**What to work on:** Arrange everything from the line containing "Task: Click the Import location button" down to the end of the data as a numbered list, skipping blank lines and omitting the pictures.

**Records from a dataset:**
###

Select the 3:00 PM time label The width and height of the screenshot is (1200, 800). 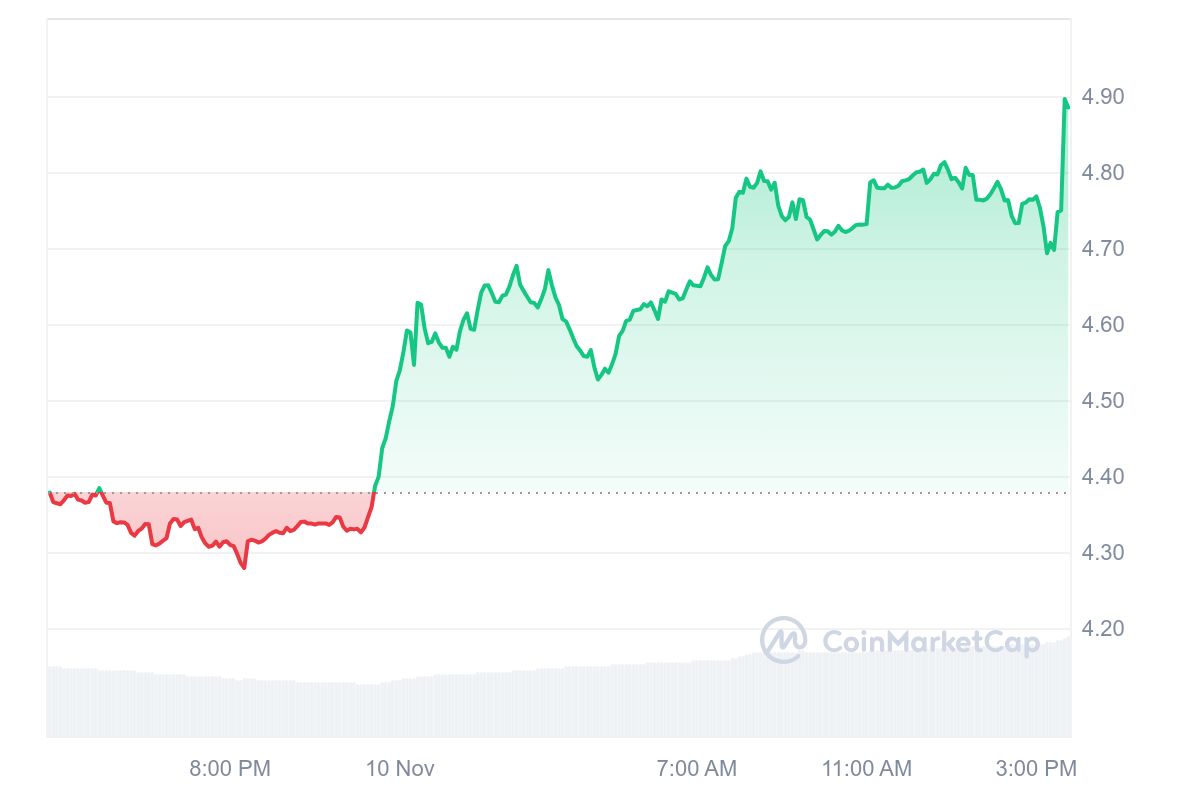[x=1036, y=768]
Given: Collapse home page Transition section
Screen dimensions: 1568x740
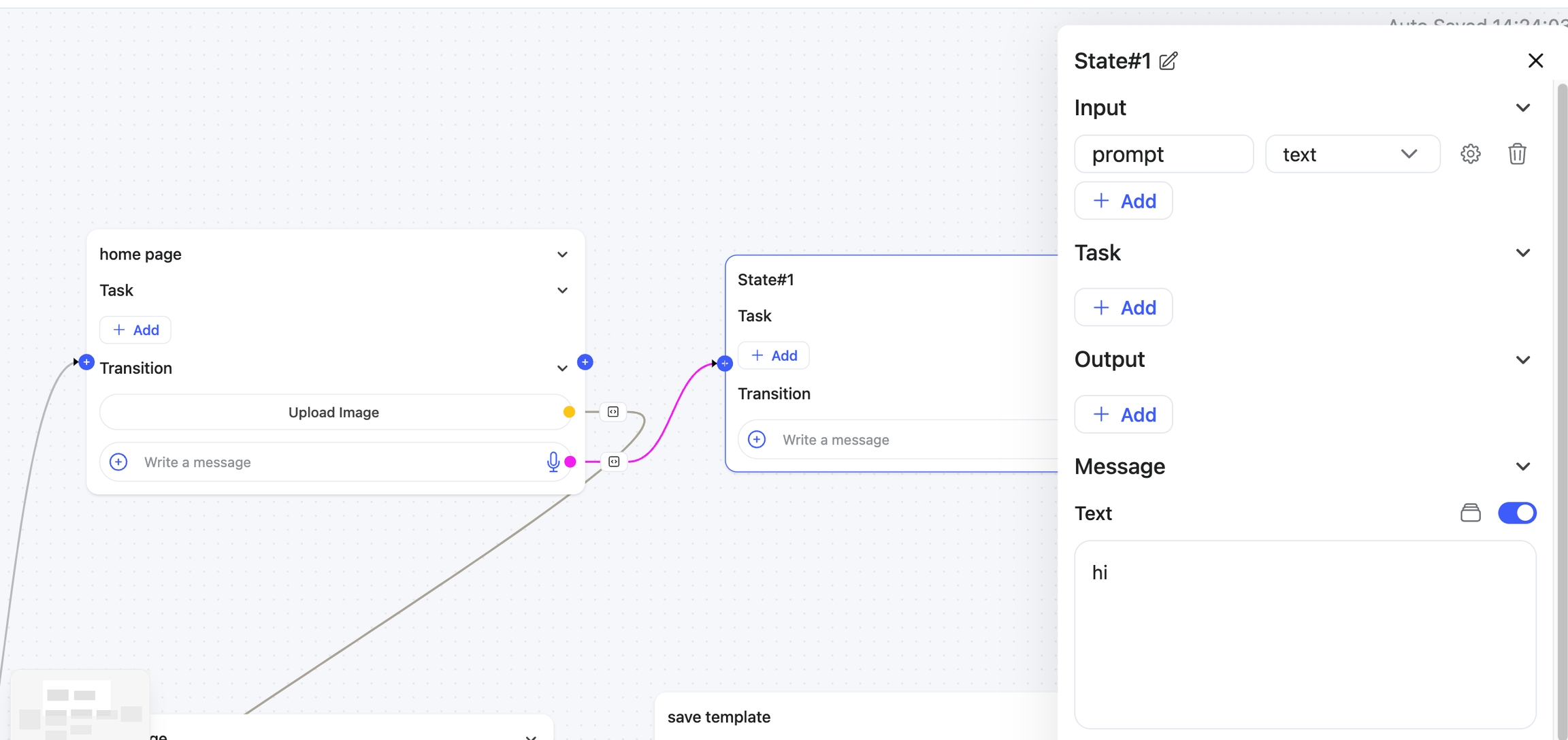Looking at the screenshot, I should tap(562, 368).
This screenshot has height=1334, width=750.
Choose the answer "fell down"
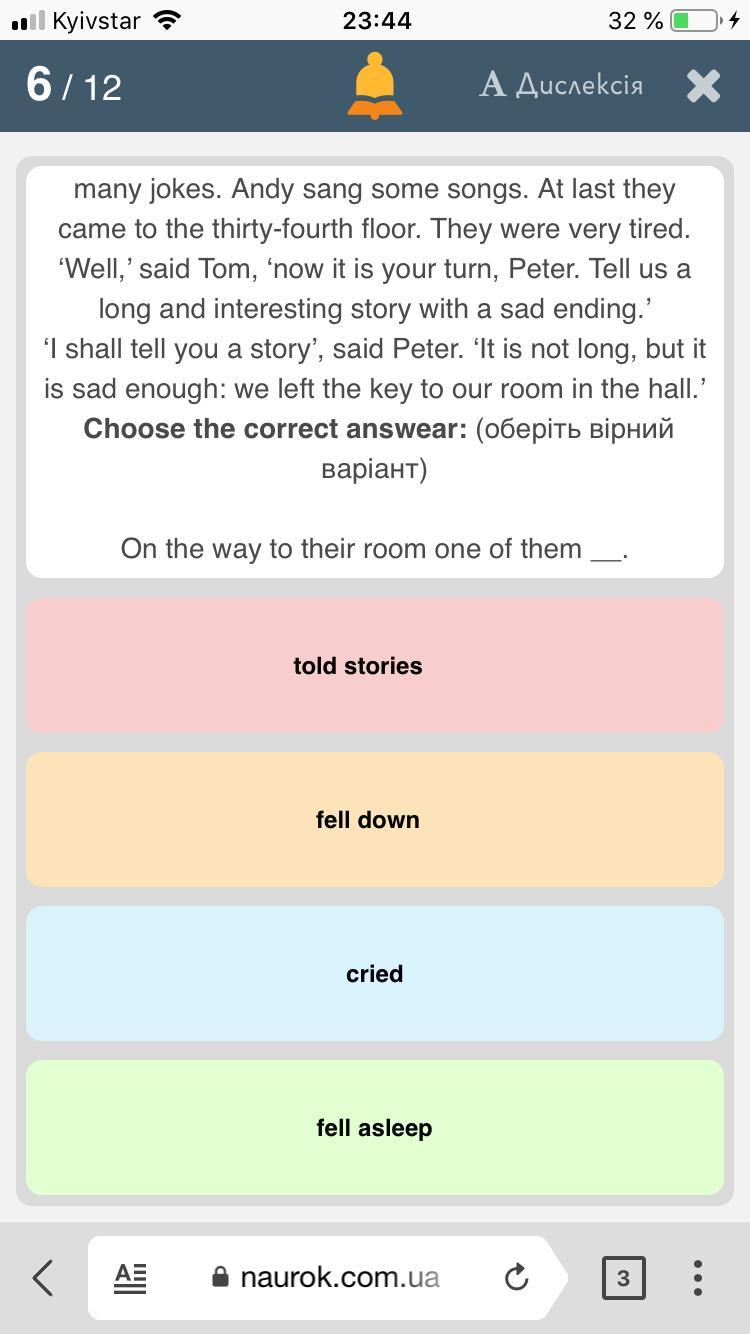click(375, 820)
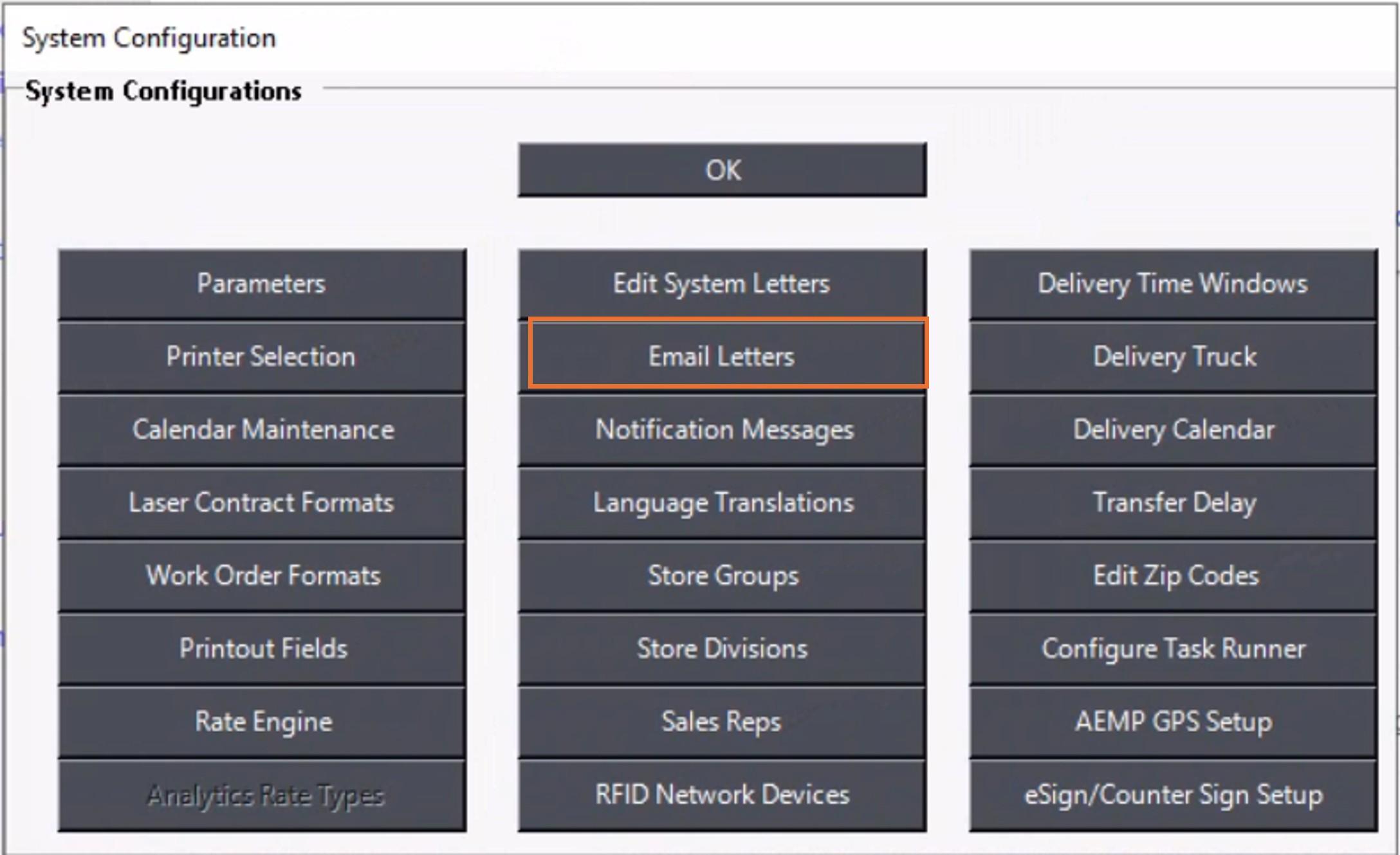Click the OK button
1400x855 pixels.
(x=722, y=170)
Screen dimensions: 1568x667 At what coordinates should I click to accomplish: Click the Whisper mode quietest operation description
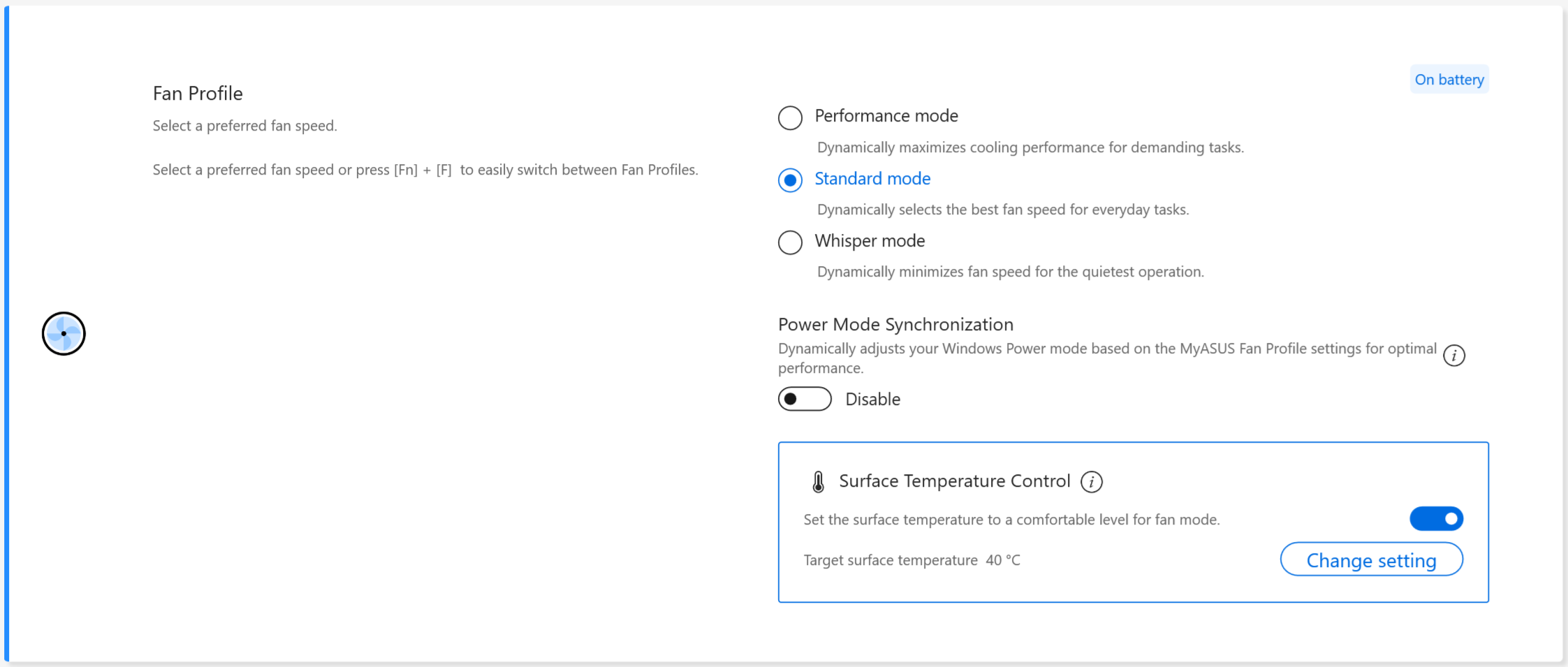[1010, 272]
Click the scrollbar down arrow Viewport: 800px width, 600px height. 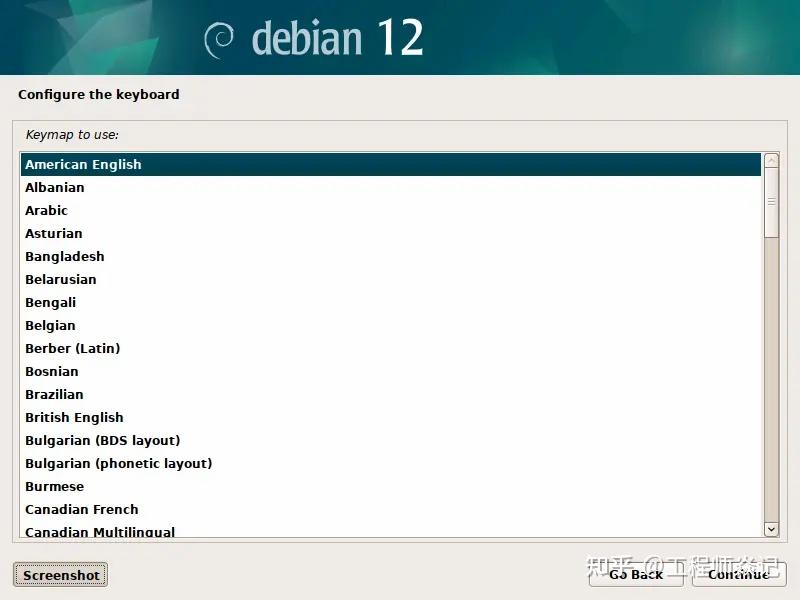[771, 529]
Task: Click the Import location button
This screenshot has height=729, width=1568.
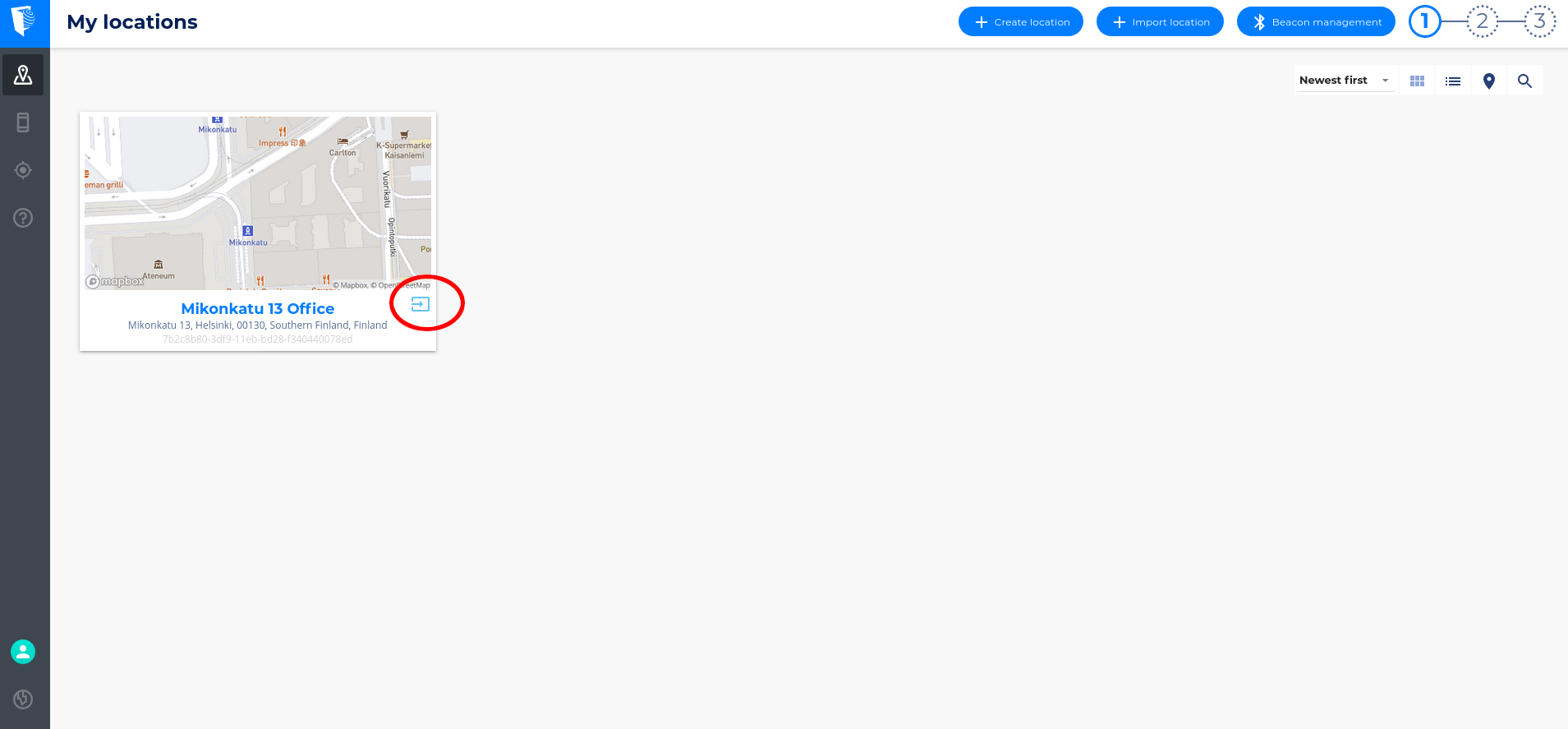Action: 1160,22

###

**Final result:**
1. Task: Click the Import location button
2. This screenshot has height=729, width=1568.
3. Action: 1160,22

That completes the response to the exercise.